2.4.4 Makrophagen im bovinen Euter
Im Euter des Rindes regulierten Makrophagen nach einer Infektion des Euters mit E. coli oder Staph. aureus die Synthese von Akute Phase Proteinen und förderten den Influx von Monozyten aus dem peripheren Blut in das Euter (OVIEDO-BOYSO et al. 2007). Darüber hinaus vollzogen sich von der initialen Phase einer entzündlichen Reaktion im Euter bis zur Resolution der Entzündung morphologische Veränderungen der Makrophagen. So wiesen 90% der dort ansässigen Makrophagen zu Beginn eines inflammatorischen Geschehens im Euter morphologische Ähnlichkeiten zu Blut-Monozyten auf. Diese Monozyt-ähnlichen Makrophagen waren durch einen ovoiden Zellkern, homogenes, fein-granuläres Zytoplasma mit vielen Mitochondrien sowie durch die Abwesenheit von Lysosomen charakterisiert. Sie stellten frisch aus dem Blut in das Gewebe migrierte Zellen dar. 48-72 Stunden nach Infektion wurden Makrophagen mit phagozytierten, apoptotischen neutrophilen Granulozyten im Euter detektiert (SLADEK et al. 2006). Nach der Phagozytose apoptotischer Neutrophiler kam es zu keiner Sekretion proinflammatorischer Mediatoren von Seiten des Makrophagen (MEAGHER et al. 1992). Jedoch wurden postphagozytotische Faktoren sezerniert, welche für die Migration neutrophiler Granulozyten in das Euter verantwortlich waren (CRAVEN 1983).
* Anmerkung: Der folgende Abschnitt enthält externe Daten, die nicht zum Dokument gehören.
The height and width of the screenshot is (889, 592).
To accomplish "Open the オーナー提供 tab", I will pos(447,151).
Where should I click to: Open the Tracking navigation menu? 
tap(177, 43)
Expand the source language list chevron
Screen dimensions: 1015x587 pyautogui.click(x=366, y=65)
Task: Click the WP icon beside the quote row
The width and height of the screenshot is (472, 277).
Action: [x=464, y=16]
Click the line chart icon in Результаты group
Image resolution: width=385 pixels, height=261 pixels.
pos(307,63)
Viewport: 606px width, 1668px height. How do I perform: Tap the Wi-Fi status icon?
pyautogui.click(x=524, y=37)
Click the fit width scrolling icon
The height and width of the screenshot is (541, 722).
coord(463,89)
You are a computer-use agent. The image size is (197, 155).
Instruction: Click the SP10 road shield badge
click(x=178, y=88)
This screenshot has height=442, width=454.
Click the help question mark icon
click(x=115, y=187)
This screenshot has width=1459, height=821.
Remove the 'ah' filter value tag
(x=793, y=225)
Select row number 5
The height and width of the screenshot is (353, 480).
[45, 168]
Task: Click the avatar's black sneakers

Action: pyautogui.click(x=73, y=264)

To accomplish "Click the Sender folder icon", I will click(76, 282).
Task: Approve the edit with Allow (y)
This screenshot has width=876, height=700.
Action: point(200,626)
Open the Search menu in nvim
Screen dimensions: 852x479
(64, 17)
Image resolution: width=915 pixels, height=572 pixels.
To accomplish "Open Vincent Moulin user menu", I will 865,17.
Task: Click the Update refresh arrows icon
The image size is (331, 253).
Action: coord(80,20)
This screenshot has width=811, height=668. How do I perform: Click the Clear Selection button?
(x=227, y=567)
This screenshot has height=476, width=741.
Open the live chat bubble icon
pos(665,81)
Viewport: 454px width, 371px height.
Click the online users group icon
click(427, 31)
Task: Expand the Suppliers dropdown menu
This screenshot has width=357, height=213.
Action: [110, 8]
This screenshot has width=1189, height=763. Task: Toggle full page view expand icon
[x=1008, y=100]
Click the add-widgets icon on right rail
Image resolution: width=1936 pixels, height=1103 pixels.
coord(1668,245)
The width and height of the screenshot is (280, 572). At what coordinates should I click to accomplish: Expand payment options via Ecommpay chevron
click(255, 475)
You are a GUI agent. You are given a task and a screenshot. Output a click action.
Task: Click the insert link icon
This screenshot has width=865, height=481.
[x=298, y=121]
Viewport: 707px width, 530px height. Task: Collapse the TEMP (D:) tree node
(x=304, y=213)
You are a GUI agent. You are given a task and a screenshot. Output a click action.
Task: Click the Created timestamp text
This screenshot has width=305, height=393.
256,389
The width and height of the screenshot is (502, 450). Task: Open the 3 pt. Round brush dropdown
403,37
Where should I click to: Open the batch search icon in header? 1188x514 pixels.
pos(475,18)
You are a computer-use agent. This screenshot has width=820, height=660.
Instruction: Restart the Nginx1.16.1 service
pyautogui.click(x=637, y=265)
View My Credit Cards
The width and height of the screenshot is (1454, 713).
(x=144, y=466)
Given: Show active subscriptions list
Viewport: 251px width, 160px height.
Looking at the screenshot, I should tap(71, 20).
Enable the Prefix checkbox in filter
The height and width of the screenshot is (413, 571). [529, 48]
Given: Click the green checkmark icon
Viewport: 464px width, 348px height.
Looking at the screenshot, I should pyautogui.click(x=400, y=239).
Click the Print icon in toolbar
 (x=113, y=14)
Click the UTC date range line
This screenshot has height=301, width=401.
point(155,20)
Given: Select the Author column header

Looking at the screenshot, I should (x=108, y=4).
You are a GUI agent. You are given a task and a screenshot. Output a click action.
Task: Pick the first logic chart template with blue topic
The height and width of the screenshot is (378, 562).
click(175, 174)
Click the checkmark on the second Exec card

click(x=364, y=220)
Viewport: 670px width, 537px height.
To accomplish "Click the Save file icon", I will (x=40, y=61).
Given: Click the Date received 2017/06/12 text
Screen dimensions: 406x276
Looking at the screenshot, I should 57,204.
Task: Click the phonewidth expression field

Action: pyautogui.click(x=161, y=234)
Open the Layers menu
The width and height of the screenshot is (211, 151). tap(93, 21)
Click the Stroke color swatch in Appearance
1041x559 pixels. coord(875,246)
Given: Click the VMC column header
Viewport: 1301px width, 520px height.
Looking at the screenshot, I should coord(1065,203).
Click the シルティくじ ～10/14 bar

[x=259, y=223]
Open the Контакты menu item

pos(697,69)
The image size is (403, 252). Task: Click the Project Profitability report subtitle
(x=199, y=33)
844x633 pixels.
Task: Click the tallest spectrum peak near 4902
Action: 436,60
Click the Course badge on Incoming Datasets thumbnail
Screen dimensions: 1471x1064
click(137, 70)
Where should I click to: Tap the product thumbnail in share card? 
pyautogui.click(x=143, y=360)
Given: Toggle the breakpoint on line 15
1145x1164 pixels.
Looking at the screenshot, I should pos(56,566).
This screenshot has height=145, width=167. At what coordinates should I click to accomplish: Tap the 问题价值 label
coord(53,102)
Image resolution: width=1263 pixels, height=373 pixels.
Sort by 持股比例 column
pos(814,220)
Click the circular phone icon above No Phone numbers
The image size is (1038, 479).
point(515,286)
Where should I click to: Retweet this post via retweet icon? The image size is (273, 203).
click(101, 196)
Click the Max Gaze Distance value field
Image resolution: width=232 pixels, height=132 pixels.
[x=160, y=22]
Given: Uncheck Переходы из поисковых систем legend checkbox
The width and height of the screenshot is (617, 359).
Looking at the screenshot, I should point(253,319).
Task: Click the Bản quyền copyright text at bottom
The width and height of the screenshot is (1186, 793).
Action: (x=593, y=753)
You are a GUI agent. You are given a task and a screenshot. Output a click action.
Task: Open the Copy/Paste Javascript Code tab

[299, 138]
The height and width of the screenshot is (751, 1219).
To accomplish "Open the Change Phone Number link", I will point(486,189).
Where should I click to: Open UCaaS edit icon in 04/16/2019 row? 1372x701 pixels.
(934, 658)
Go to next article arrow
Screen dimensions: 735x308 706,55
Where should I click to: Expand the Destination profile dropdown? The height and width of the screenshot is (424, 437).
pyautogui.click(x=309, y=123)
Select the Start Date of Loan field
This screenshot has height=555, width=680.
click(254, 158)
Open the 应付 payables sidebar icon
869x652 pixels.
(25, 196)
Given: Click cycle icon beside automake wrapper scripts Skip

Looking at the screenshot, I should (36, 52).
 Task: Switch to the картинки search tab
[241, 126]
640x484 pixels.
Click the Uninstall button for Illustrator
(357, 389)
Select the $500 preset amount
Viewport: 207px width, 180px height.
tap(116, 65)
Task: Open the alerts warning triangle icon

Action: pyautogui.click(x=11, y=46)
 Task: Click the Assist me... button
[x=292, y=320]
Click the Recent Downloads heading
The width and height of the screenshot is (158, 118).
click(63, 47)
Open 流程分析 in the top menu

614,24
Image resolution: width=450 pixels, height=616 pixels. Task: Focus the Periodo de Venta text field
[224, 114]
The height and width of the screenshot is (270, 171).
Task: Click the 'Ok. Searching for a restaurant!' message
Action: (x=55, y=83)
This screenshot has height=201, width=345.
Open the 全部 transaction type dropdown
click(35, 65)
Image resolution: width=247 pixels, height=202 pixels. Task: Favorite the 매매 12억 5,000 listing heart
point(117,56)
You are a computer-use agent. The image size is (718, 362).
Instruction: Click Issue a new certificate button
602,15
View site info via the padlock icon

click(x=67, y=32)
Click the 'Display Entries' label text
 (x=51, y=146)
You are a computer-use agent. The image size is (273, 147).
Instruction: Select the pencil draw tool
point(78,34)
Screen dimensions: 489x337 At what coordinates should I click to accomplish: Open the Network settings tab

In
der Resolutionsphase der Entzündung fand man hauptsächlich große, vakuolisierte Makrophagen, mit dichten intrazytoplasmatischen Phagolysosomen mit Resten vorverdauderten Materials phagozytierter apoptotischer Neutrophiler. Lange Pseudopodien waren ebenfalls charakteristisch für Makrophagen der Resolutionsphase einer Entzündung (SLADEK et al. 2006). Die unterschiedlichen Makrophagenformen reflektieren so nicht nur deren morphologische Vielfalt, sondern auch deren funktionelle Heterogenität und Plastitzität in den verschiedenen Stadien einer Entzündung.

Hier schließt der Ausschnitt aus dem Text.